> _RECORDED DATA_
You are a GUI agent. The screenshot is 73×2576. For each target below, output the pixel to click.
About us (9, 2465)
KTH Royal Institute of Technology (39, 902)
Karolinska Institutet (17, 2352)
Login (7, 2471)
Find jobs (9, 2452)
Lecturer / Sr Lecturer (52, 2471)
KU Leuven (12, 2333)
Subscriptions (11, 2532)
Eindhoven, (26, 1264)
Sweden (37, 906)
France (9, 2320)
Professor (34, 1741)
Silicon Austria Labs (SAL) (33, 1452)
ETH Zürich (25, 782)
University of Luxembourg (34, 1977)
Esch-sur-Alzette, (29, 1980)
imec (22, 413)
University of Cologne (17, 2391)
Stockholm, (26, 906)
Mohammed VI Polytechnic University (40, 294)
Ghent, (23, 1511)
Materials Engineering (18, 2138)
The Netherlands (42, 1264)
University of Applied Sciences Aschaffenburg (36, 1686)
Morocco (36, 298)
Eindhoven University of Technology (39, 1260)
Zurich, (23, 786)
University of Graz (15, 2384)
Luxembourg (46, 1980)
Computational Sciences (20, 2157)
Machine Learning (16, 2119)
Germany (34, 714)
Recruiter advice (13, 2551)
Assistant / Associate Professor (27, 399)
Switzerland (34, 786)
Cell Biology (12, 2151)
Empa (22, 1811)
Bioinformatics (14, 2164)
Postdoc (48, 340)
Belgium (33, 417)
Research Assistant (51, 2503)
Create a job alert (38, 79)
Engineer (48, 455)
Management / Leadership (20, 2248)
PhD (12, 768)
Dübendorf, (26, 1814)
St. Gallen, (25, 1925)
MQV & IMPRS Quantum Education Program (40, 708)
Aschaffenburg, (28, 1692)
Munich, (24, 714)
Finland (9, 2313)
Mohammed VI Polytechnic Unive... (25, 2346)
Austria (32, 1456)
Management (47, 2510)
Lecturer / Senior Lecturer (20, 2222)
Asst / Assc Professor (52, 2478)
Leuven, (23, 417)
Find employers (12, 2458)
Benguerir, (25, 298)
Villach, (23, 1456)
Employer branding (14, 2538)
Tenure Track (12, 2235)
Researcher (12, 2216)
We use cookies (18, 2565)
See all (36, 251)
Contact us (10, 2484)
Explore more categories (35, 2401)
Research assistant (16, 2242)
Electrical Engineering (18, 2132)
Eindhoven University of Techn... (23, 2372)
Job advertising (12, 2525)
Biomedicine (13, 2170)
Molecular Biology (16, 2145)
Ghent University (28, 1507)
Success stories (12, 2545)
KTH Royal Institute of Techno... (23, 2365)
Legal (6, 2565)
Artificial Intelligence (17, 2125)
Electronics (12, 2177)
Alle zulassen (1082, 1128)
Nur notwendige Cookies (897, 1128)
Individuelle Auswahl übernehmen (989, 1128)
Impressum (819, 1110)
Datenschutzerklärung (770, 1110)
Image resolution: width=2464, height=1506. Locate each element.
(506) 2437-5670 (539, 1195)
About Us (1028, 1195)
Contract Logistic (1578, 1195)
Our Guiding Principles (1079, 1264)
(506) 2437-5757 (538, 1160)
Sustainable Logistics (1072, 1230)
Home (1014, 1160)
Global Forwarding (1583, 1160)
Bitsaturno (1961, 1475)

> _ASSIGNMENT_
In the entries above, the lines between the one holding "Cell Biology (12, 2151)" and the one holding "Contact us (10, 2484)", inclusive, are to be printed exactly as written, and those alone.

> _SOLUTION FOR THIS TASK_
Cell Biology (12, 2151)
Empa (22, 1811)
Bioinformatics (14, 2164)
Postdoc (48, 340)
Belgium (33, 417)
Research Assistant (51, 2503)
Create a job alert (38, 79)
Engineer (48, 455)
Management / Leadership (20, 2248)
PhD (12, 768)
Dübendorf, (26, 1814)
St. Gallen, (25, 1925)
MQV & IMPRS Quantum Education Program (40, 708)
Aschaffenburg, (28, 1692)
Munich, (24, 714)
Finland (9, 2313)
Mohammed VI Polytechnic Unive... (25, 2346)
Austria (32, 1456)
Management (47, 2510)
Lecturer / Senior Lecturer (20, 2222)
Asst / Assc Professor (52, 2478)
Leuven, (23, 417)
Find employers (12, 2458)
Benguerir, (25, 298)
Villach, (23, 1456)
Employer branding (14, 2538)
Tenure Track (12, 2235)
Researcher (12, 2216)
We use cookies (18, 2565)
See all (36, 251)
Contact us (10, 2484)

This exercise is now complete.